*The request*
Rewrite every line of the records below as a numbered list, omitting blank lines and leaving out the pictures.

# Start of Dataset entries

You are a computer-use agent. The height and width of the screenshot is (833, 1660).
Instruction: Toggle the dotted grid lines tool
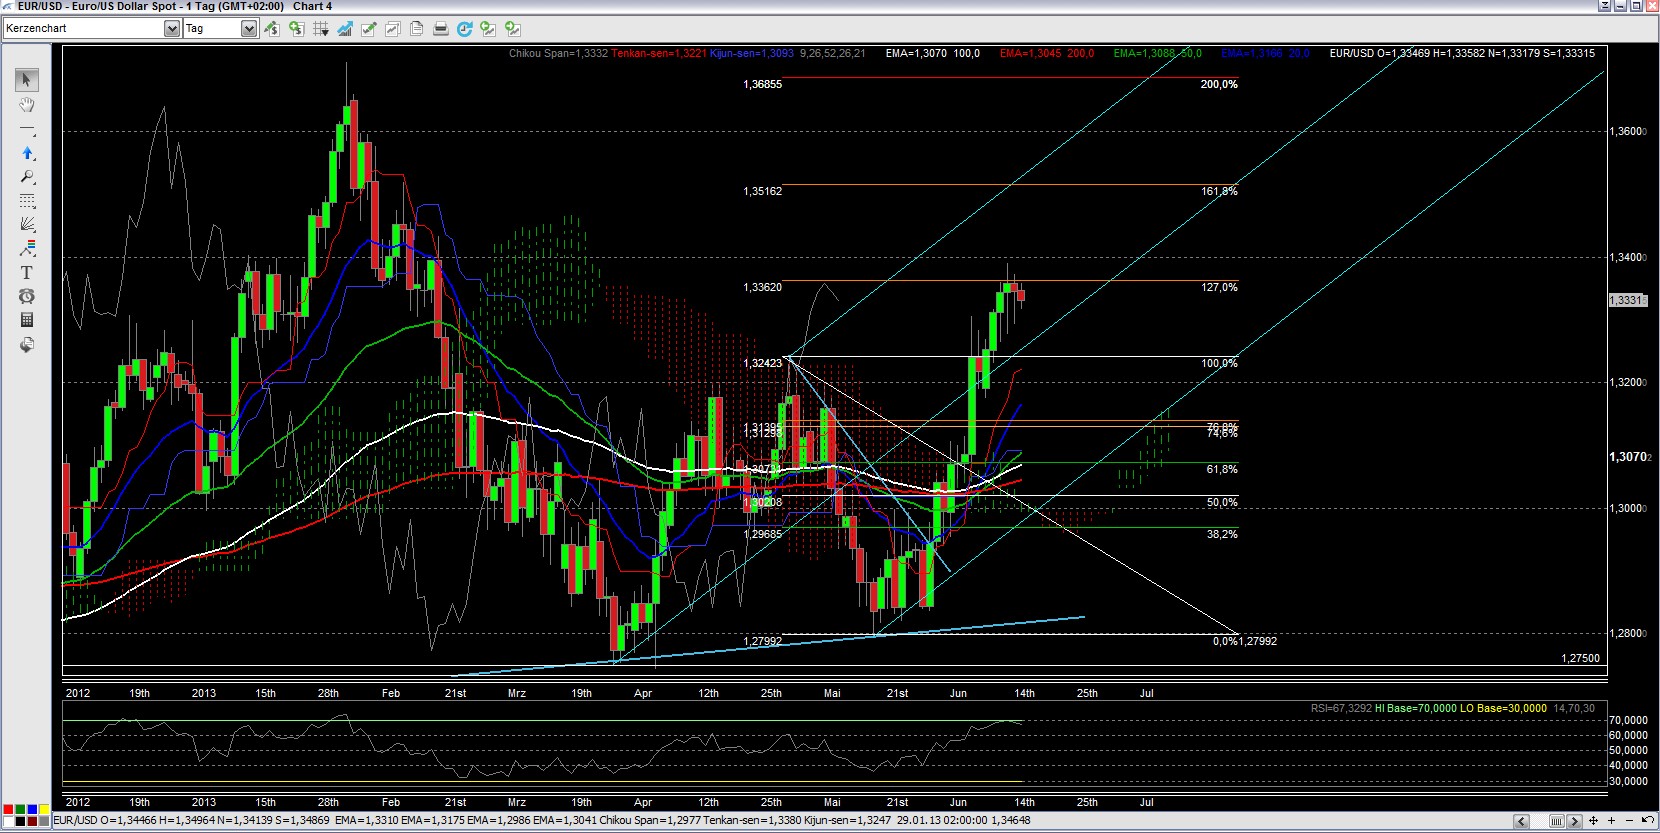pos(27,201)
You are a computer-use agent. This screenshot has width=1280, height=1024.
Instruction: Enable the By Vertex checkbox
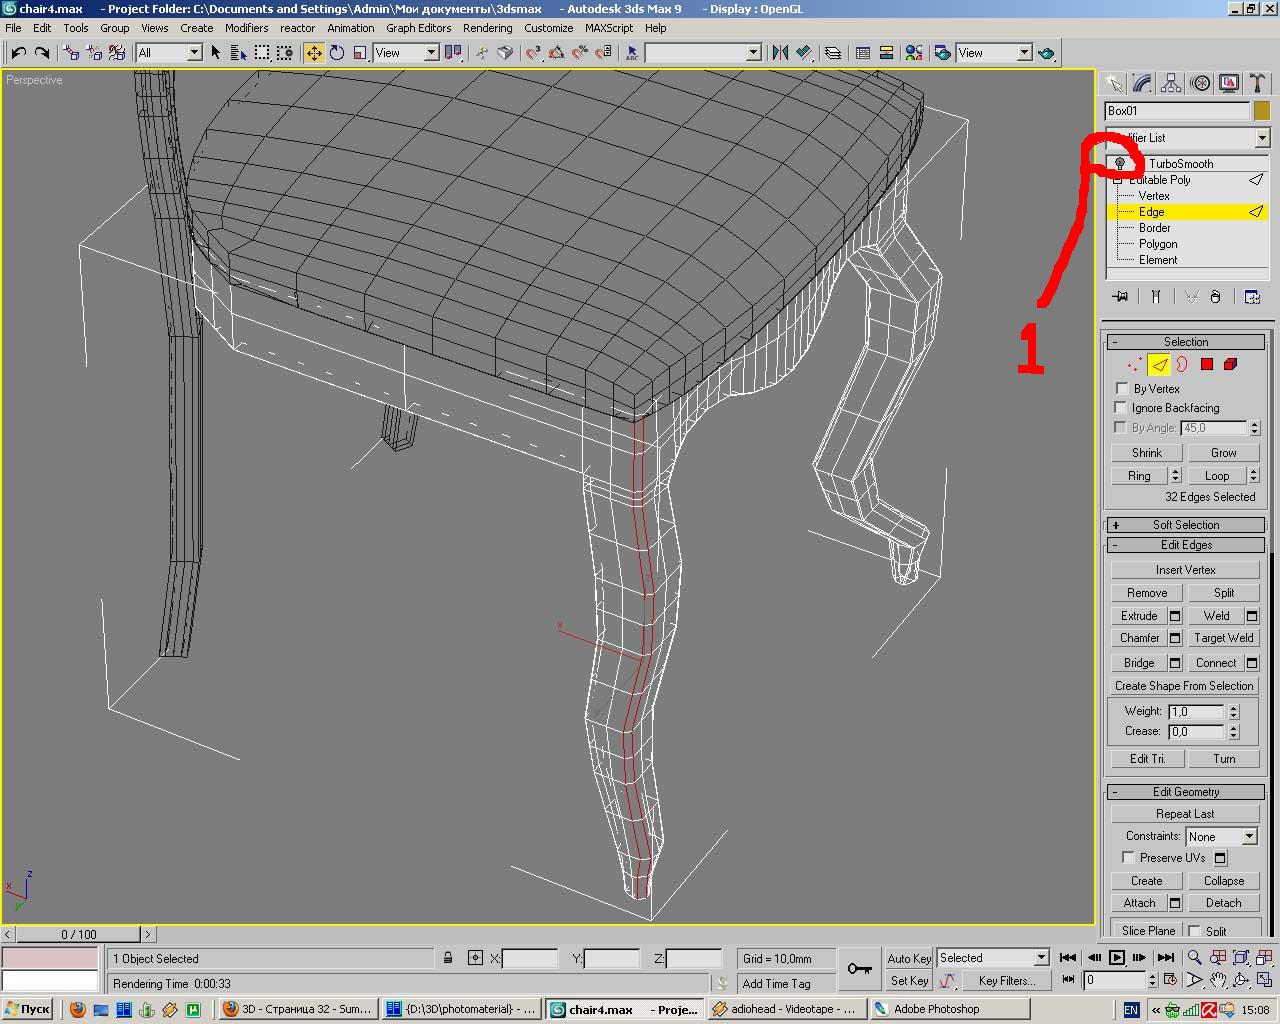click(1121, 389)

# End of Dataset entries

*Answer*
1. You are a computer-use agent. The height and width of the screenshot is (833, 1660).
2. Instruction: Toggle the dotted grid lines tool
3. pos(27,201)
4. You are a computer-use agent. This screenshot has width=1280, height=1024.
5. Instruction: Enable the By Vertex checkbox
6. click(1121, 389)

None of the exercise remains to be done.